Y a casa de Marco Junio Bruto fue Servilia, agradecida esposa, y con ella la magnífica dote de doscientos talentos o cinco millones de sestercios. El tío Mamerco los había invertido bastante bien de modo que le procurasen unas rentas propias, arreglándolo para que a la muerte de la madre la fortuna fuese para las hijas. Como su flamante esposo era hombre de fortuna, no puso objeciones a las disposiciones de la dote y se consideró satisfecho de haber obtenido una esposa de origen patricio capaz de pagarse su tren de vida, ya fuesen esclavos, salarios, ropa, alhajas, casas o cualquier otro gasto. Él conservaba su propio dinero.
Aparte de la libertad para ir donde le placiera y ver a quien quisiera, el matrimonio resultó para Servilia una experiencia particularmente triste. Su esposo había llevado una larga vida de soltero sin madre ni ninguna otra mujer en casa, y tenía adquiridas unas costumbres en las que no entraba ninguna esposa, y no compartía con ella nada; ni el cuerpo, pensaba Servilia. Si invitaba a amigos a comer, le pedía que abandonase el comedor y tenía prohibida la entrada en el despacho; jamás hablaba con ella de algo, ni le enseñaba cualquier cosa que hubiese comprado, ni iba jamás con ella en sus desplazamientos a sus villas campestres. En cuanto al cuerpo, era algo que de vez en cuando irrumpía en los aposentos de Servilia sin excitarla en absoluto. Y así, vio que tenía mucha más intimidad de la que le hubiera convenido o anhelado por los años que no la había tenido. Y como a su marido le gustaba dormir solo, ni siquiera tenía que compartir el cubículo del dormitorio, y aquel silencio la aterraba.

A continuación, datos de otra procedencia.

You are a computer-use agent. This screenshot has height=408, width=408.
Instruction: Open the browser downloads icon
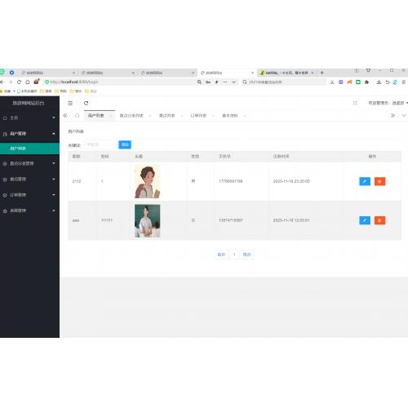pyautogui.click(x=379, y=82)
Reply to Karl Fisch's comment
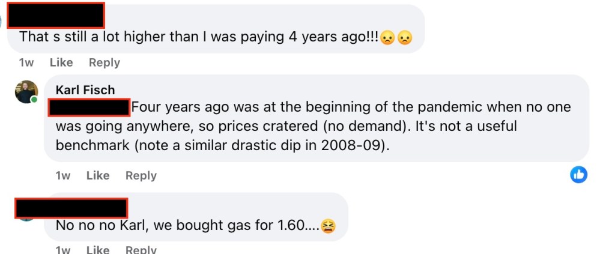Image resolution: width=615 pixels, height=254 pixels. pos(141,175)
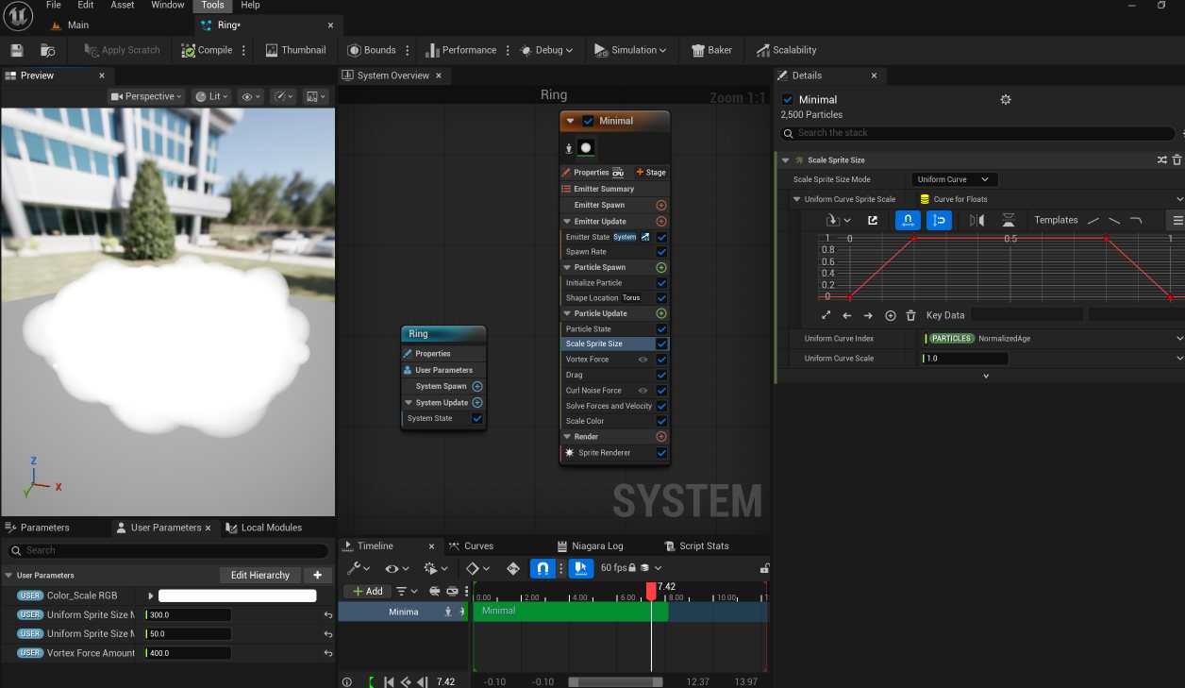Open emitter settings gear in Details

click(1006, 99)
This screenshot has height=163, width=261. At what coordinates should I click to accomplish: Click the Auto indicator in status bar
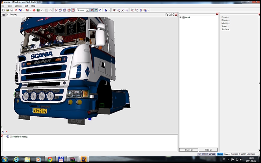point(220,154)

De ese modo, el matrimonio resultó ser una simple variante de lo que la angustiaba casi desde niña: no importaba a nadie y nadie se preocupaba por ella. La única manera que le había servido para destacar era ser mala, rencorosa, sañuda, y esos rasgos de carácter eran algo que los sirvientes habían aprendido en carne propia, aunque nunca dejase que trascendiesen a su esposo, pues sabía que no la amaba y que, por lo tanto, era muy posible el divorcio. Para Bruto era una mujer indefectiblemente agradable: para los criados, implacablemente dura.
No obstante, Bruto cumplía con su deber conyugal y, a los dos años de casada, Servilia quedó encinta. Al igual que su madre, estaba preparada debidamente para engendrar y tuvo una gestación perfecta; incluso el parto no fue el tormento que le habían hecho creer. Dio a luz al niño en siete horas de una gélida noche de marzo, y pudo deleitarse contemplándolo cuando se lo presentaron lavado y fragante.
No fue de extrañar que el pequeño Bruto llenase todos los resquicios de la vida carente de cariño de su madre, y que ella no consintiese que ninguna otra mujer le alimentase o cuidase y fuese ella quien se ocupaba de él, tuviese la cuna en su propio cubículo y lo guardase en exclusiva para ella sola.
¿Por qué tenía tanto interés Servilia en escuchar lo que se hablaba en el despacho aquel gélido día de finales de noviembre del año en que Sila desembarcó en Italia? Desde luego, no porque las actividades políticas de su esposo le interesasen gran cosa. Escuchaba porque era el padre de su querido hijito, y ella había prometido salvaguardar la herencia, la fama y el bienestar futuro del niño, lo que implicaba estar al corriente de todo. ¡Tenía que saberlo todo! Y más que nada las andanzas políticas de su marido.